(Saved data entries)
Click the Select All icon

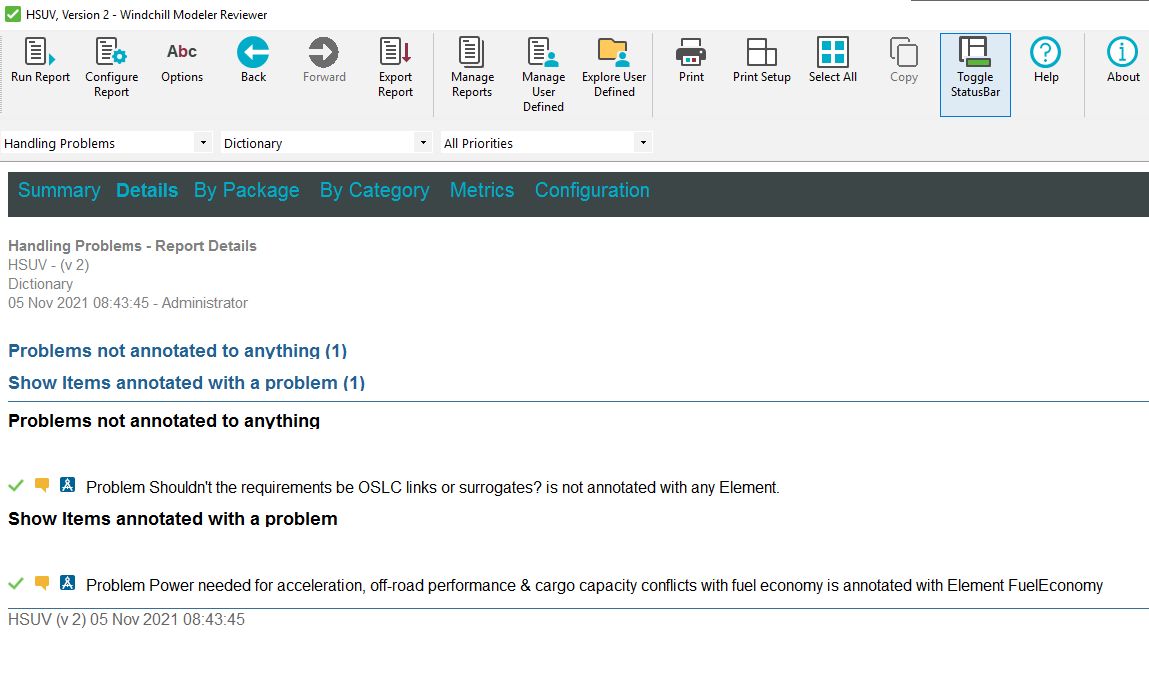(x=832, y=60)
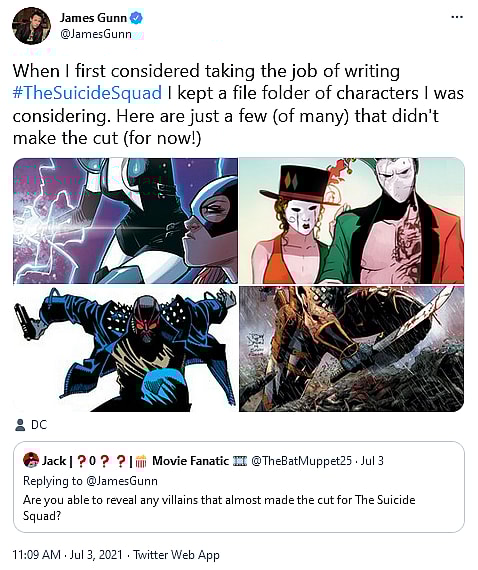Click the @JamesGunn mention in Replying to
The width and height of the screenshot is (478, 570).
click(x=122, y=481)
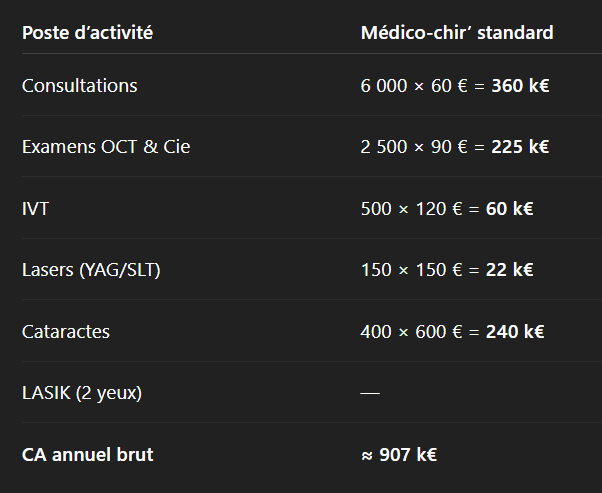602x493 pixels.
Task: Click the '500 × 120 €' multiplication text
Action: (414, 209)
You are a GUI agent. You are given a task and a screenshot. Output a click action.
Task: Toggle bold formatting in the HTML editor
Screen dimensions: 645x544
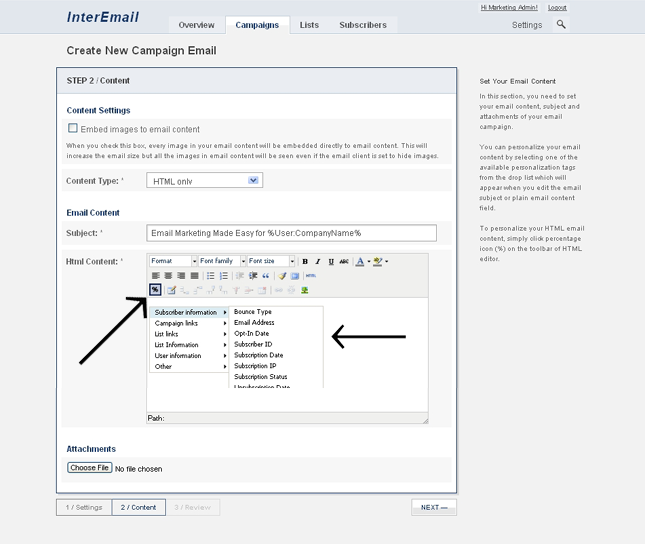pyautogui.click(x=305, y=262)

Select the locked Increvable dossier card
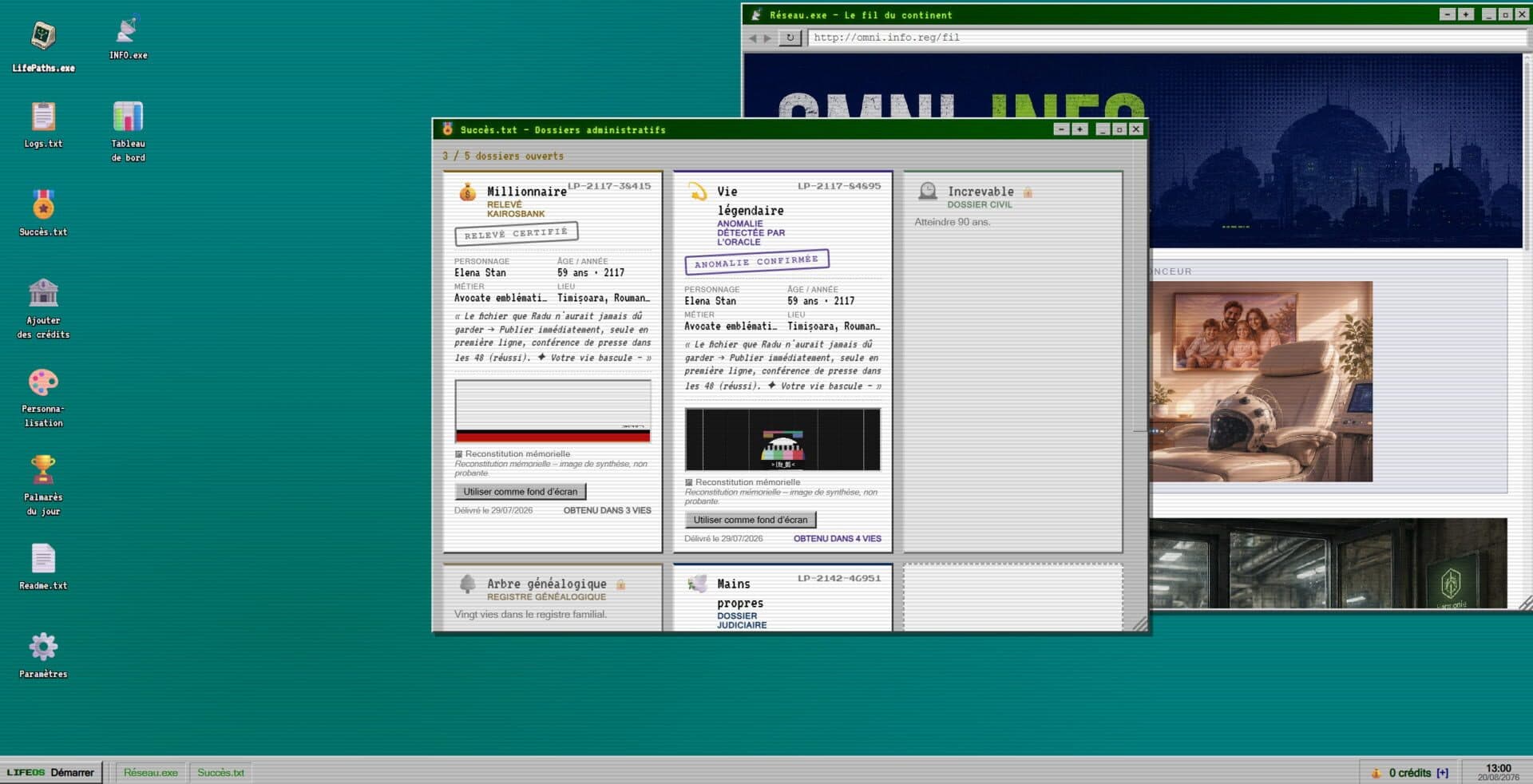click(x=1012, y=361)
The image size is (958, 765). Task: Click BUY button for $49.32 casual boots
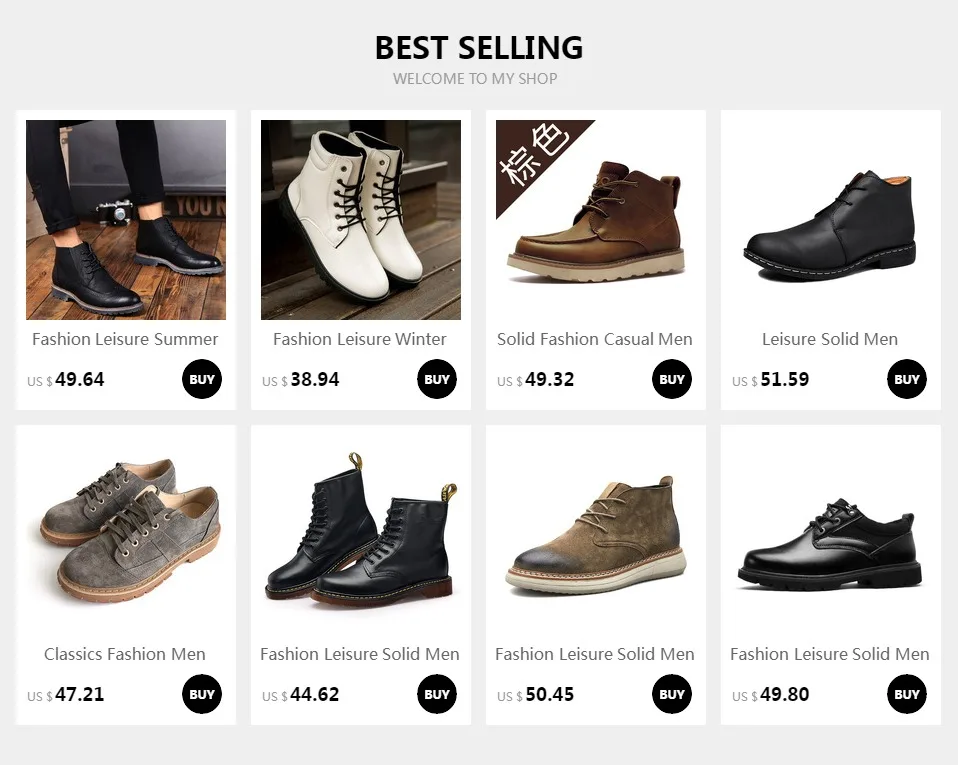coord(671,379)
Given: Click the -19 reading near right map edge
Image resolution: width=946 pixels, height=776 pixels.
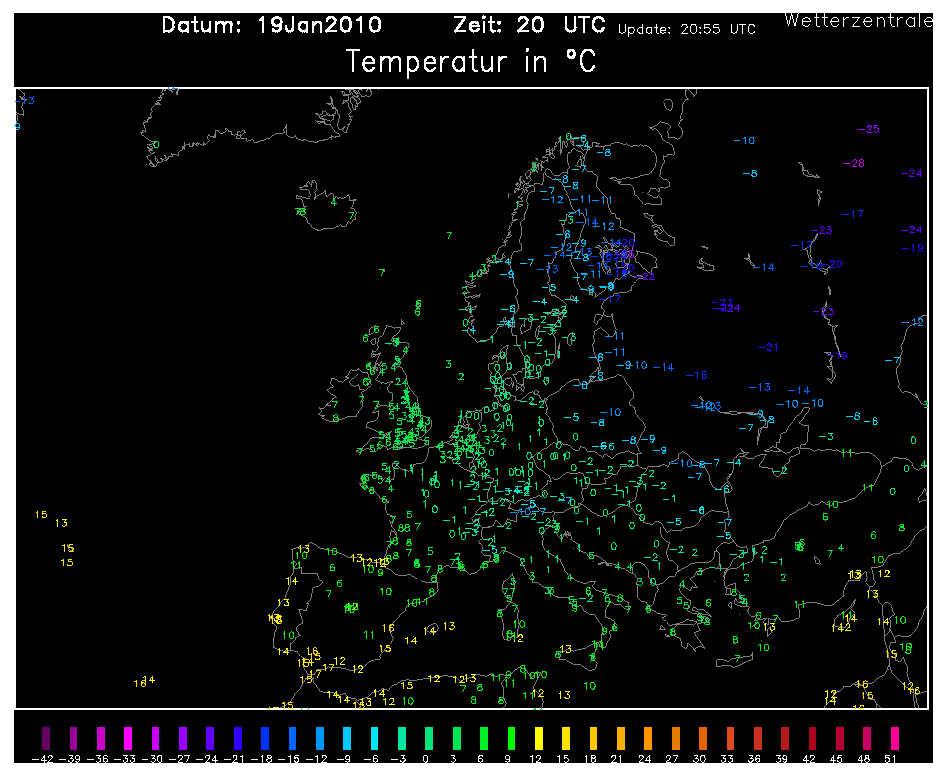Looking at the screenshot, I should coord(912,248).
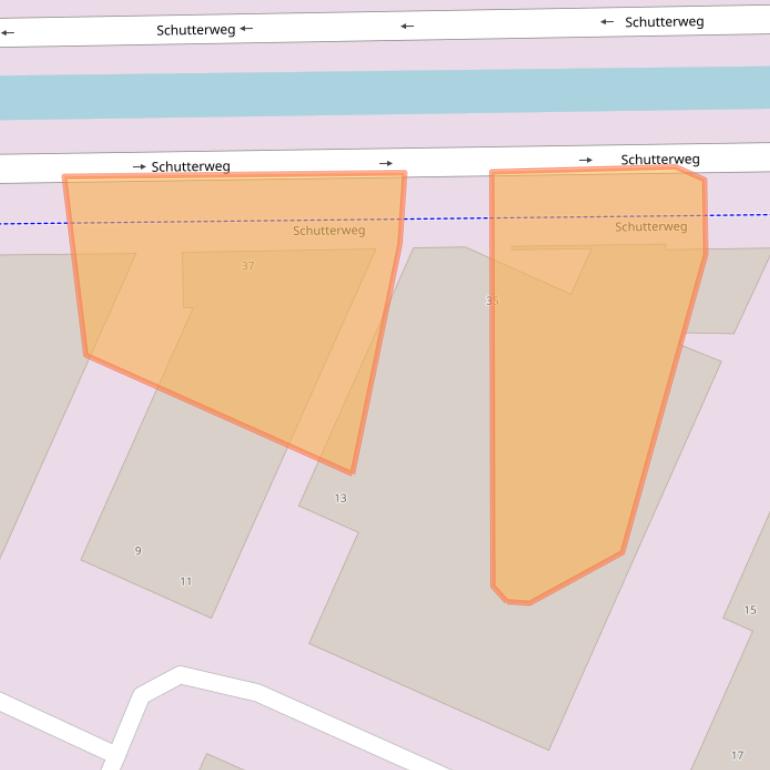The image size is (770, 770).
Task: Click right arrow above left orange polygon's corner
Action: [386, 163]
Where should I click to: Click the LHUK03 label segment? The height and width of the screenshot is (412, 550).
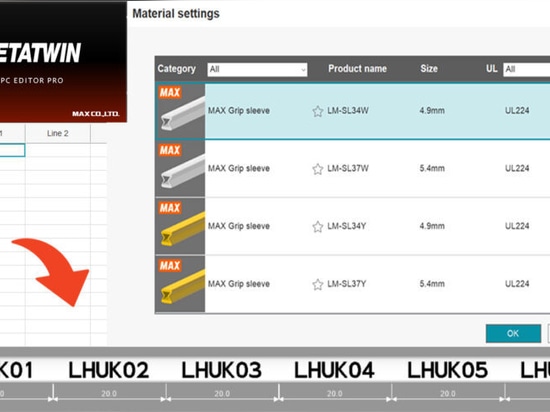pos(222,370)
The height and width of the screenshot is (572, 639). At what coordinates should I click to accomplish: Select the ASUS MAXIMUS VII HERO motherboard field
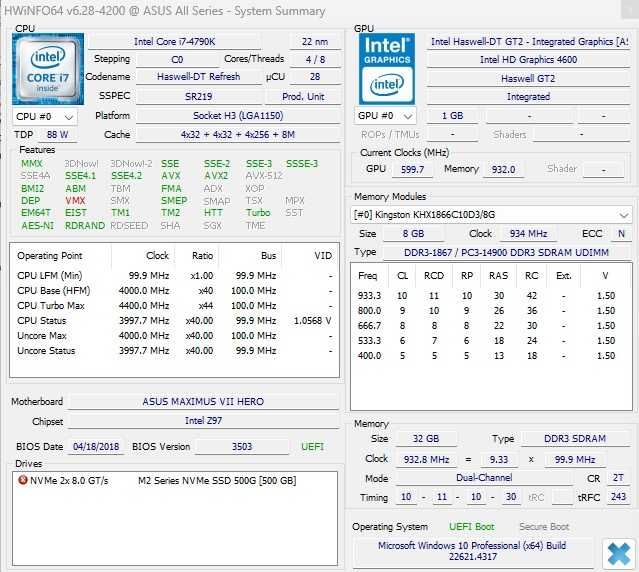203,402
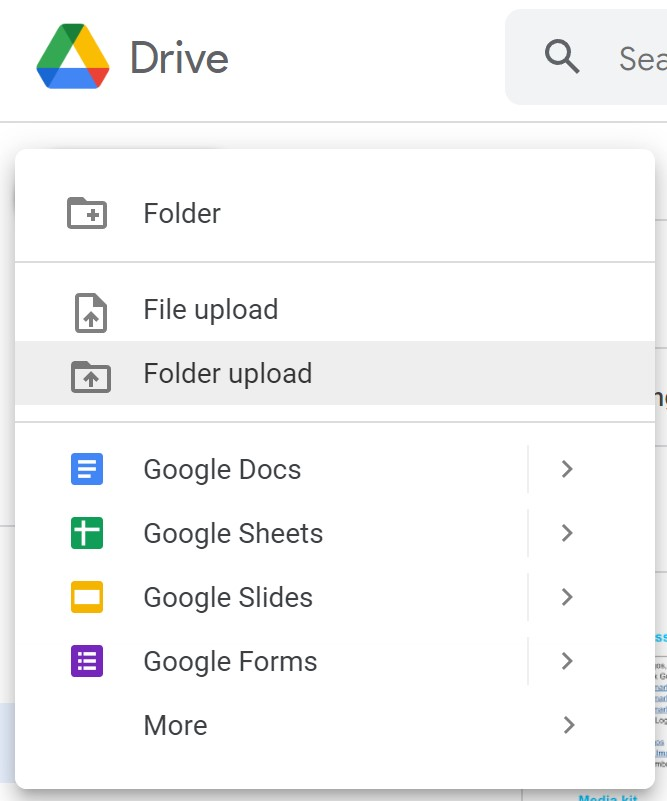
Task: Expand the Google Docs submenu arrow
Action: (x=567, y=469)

◆ **PROMPT**
Skip every picture, and restate word for word only the lines above from the line containing "Select the locked Increvable dossier card" to the line containing "Given: Click the", both of them included.

◆ **WRITTEN RESPONSE**
Select the locked Increvable dossier card
click(x=1012, y=361)
The image size is (958, 765). Task: Click BUY button for $49.32 casual boots
coord(671,379)
Given: Click the -19 reading near right map edge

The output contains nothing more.